State Model

An agent isn't a stateless function. Between a bare axon.request("hello") and a multi-day project thread, there are four distinct layers of state, each with different scope and lifetime. Understanding which layer holds what explains why the agent remembers some things and not others.

State layers, outermost to innermost:

LayerScopeLifetime
Base stateAll sessionsProcess lifetime
Session stateOne working sessionUntil session ends
Thread stateOne conversation lineageWithin session
Request contextOne invocationCleared when loop completes

Base state

Base state is what the agent is when nothing is happening. It comes entirely from the agent folder and is loaded by the runtime.

  • src/boot.vue — identity, working practices, standing instructions
  • src/tools/ — what the agent can call
  • src/prompts/ — available context templates
  • axon.config.ts — engine, policy, environment
  • Installed modules — their tools, prompts, and routes

Base state changes when source changes. In local development, hot reload applies those changes to future work without rewriting the current session or thread history. Nothing that happens during execution changes base state.

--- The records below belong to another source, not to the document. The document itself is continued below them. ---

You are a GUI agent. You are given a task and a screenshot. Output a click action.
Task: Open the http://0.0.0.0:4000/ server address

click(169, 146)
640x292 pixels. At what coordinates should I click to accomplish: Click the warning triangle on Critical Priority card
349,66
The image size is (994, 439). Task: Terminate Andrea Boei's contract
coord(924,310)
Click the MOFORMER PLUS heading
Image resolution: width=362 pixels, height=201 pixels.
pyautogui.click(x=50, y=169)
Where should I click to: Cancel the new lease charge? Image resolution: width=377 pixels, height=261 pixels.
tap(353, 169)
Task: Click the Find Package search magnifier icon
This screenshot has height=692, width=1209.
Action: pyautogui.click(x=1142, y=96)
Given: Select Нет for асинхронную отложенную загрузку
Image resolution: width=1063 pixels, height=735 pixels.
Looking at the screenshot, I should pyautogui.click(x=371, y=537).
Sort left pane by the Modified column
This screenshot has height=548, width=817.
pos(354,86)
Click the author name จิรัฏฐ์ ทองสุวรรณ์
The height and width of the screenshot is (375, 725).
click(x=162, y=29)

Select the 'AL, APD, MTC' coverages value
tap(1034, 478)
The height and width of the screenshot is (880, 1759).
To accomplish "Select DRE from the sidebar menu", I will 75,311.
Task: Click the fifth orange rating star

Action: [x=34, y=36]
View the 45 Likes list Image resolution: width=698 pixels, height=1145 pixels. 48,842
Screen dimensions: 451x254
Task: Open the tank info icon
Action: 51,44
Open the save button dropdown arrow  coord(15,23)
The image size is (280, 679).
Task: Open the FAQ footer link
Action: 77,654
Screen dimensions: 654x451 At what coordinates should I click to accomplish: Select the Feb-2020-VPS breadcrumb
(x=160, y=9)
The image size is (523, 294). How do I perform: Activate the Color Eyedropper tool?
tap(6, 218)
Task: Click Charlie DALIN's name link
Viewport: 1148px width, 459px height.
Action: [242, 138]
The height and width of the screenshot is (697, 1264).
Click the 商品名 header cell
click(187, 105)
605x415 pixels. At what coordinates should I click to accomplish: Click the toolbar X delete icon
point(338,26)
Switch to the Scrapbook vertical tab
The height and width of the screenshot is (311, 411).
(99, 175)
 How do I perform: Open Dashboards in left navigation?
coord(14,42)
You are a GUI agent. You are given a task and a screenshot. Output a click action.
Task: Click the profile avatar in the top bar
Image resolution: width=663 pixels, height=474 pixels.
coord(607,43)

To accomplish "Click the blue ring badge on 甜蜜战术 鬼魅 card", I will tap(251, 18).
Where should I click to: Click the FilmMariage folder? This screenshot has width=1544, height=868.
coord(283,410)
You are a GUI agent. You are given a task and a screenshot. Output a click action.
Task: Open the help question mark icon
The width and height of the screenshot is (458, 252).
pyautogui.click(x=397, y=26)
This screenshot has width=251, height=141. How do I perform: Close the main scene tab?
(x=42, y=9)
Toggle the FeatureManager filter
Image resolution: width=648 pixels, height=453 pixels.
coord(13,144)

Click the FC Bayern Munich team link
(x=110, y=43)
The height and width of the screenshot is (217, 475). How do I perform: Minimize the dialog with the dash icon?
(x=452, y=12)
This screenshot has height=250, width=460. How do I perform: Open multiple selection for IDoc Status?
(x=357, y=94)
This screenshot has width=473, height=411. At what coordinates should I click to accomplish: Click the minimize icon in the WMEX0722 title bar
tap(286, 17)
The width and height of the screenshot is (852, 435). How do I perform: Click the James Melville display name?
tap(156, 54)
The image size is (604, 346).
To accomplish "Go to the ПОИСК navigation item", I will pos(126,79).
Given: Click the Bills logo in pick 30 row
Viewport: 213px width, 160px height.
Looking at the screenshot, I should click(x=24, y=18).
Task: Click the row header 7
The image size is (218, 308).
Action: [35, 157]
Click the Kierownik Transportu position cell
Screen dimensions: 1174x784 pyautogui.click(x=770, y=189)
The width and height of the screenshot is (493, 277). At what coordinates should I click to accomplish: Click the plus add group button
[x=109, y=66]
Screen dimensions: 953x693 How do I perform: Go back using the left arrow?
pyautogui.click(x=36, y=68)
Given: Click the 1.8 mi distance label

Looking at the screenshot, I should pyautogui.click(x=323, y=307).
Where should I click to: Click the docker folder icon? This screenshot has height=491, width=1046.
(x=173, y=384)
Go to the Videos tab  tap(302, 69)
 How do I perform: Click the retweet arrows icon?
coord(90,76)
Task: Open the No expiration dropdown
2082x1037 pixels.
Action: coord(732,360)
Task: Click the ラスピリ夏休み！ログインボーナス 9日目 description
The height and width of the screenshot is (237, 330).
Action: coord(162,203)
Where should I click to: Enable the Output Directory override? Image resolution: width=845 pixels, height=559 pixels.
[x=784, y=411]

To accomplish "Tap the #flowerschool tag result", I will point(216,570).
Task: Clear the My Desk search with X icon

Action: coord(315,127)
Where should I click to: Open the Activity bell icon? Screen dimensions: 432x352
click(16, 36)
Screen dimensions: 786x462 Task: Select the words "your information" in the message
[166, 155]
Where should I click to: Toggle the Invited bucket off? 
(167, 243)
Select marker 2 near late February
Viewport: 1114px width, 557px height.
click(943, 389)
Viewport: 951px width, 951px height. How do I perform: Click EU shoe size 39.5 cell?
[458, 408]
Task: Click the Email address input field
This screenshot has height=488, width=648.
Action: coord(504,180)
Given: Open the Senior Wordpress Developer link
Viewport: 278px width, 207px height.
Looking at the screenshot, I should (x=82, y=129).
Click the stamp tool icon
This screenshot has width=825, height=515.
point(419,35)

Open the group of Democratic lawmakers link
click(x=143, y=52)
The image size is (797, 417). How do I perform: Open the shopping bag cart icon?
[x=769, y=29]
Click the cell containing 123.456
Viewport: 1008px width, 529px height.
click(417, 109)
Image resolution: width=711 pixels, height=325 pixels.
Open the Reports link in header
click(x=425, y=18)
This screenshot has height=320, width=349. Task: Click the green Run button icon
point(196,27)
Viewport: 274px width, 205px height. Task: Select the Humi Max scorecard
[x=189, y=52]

This is why the agent's identity and working practices don't drift over a session — they come from source, not from conversation history.

Session state

Session state accumulates over a working session. It includes conversation history across all threads, summaries the runtime builds as threads grow, and any material the agent writes to data/sessions/.

A session typically maps to one working context — one day's work on a project, one deployment cycle, one support shift. Sessions persist to disk, so they survive agent restarts.

Session state is the agent's long-term working memory. It's why an agent can be restarted and still know what it was working on.

Thread state

A thread is a scoped slice of working memory for one conversation lineage. The agent sees the full history of a thread on every call to it, but not the history of other threads.

This is the primary tool for structuring complex work. A main execution thread carries the primary conversation. Named side threads handle isolated sub-tasks without polluting the main context. Parallel threads run independent research simultaneously.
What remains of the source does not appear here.